After he was cleared, Holcomb returned to active duty. The Oklahoma City Police Department said an internal investigation is ongoing, which is usual policy for an officer-involved shooting.
Clerkley’s family said in a statement on Tuesday that the boy’s hands were by his side, and only his head was turned toward the opening in the fence.
The family said Clerkley never verbally or physically threatened the officer.
“It is well-established that police officers must give citizens sufficient time to comply with commands before using deadly force,” the family said in a statement through their attorney. “It is galling that any moderately trained police officer, let alone a supervisor like Holcomb, would shoot a citizen, here, a nonviolent 14-year-old child, under these circumstances.”
A still image from the officer’s body camera appears to show Clerkley had his upper body turned toward the hole in the fence with his arms at his side. Prater said a dark portion of the image at the end of Clerkley’s right arm indicates he was holding his gun when he turned toward Holcomb.
Police photos at the scene show a gun laying on the ground near the open window.
“The suspect in the case was the one in control of when the officer felt the need to fire when (he) immediately turned toward the officer with the pistol in his hand,” Prater said in an interview with The Oklahoman. “The officer had a reasonable belief that he was about to be shot.”
Daniel Smolen, the family’s attorney, said the evidence he has reviewed indicates a “clear Fourth Amendment violation.”
The family is contemplating a lawsuit against Holcomb and the city of Oklahoma City for a violation of Clerkley’s right to due process, said Smolen, who is a civil rights attorney from Tulsa.

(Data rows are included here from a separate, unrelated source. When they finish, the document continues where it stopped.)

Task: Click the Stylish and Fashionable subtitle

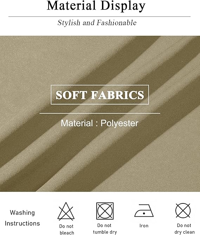Action: pyautogui.click(x=97, y=23)
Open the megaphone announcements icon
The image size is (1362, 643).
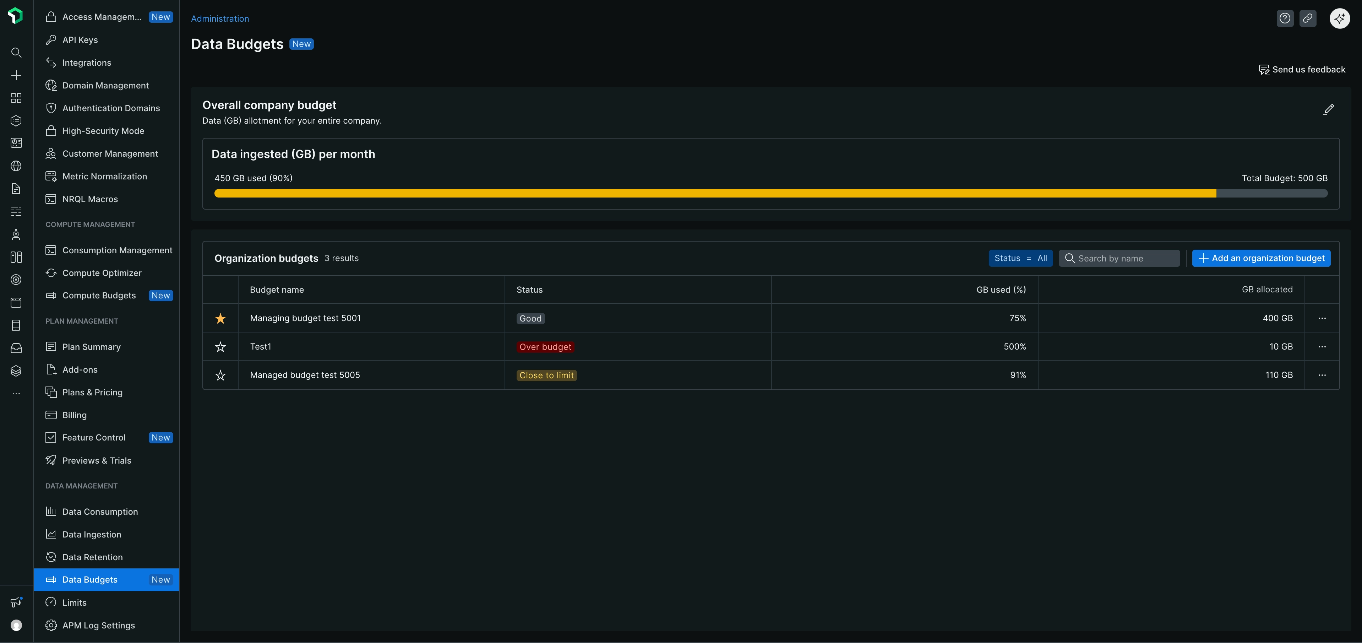16,602
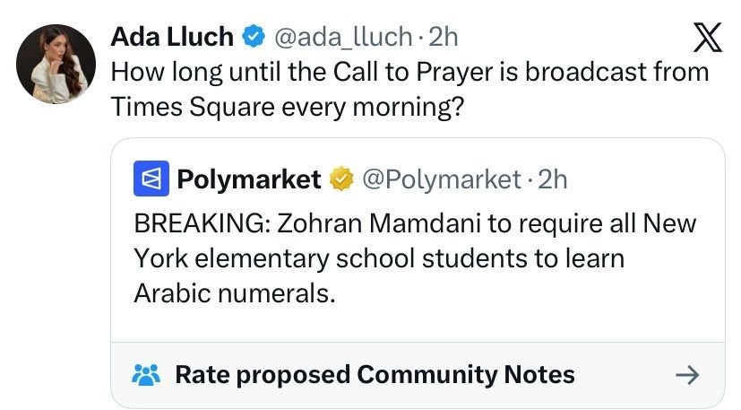Click Ada Lluch's blue verified badge

(x=254, y=37)
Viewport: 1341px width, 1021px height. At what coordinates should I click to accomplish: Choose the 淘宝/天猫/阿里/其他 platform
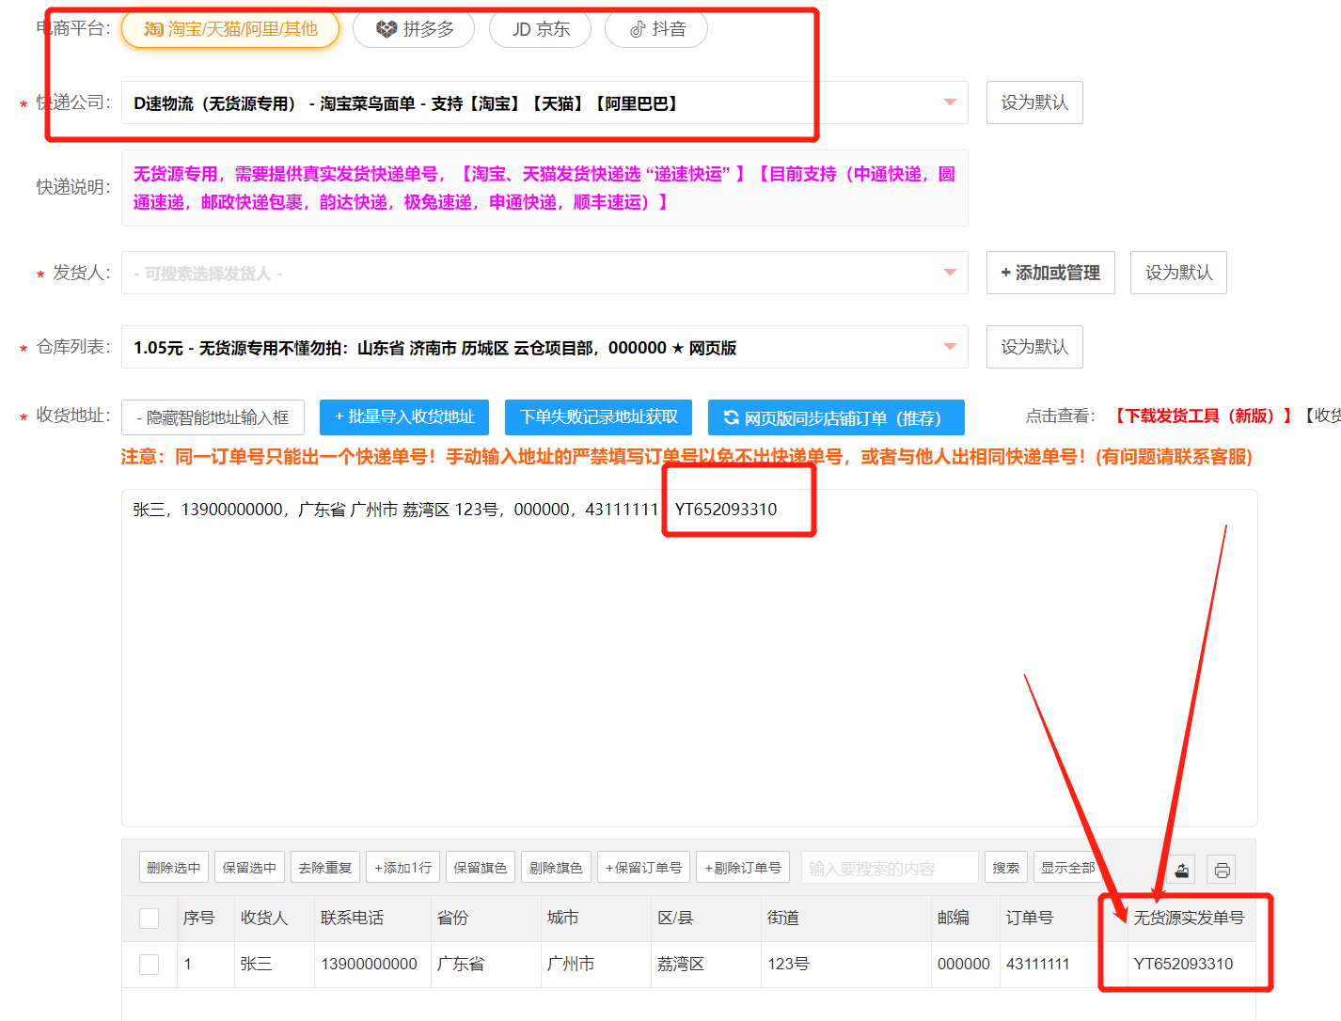coord(230,29)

A successful lawsuit also could assist the family with Clerkley’s medical costs, as the boy has no health insurance, Smolen said. They had recently moved from Texas and didn’t have the opportunity to register Clerkley for Medicaid in Oklahoma.
The family called for a “culture change” among Oklahoma City police.
“We now seek all of the answers,” the family said in its statement. “We seek full transparency. We seek justice for Lorenzo.”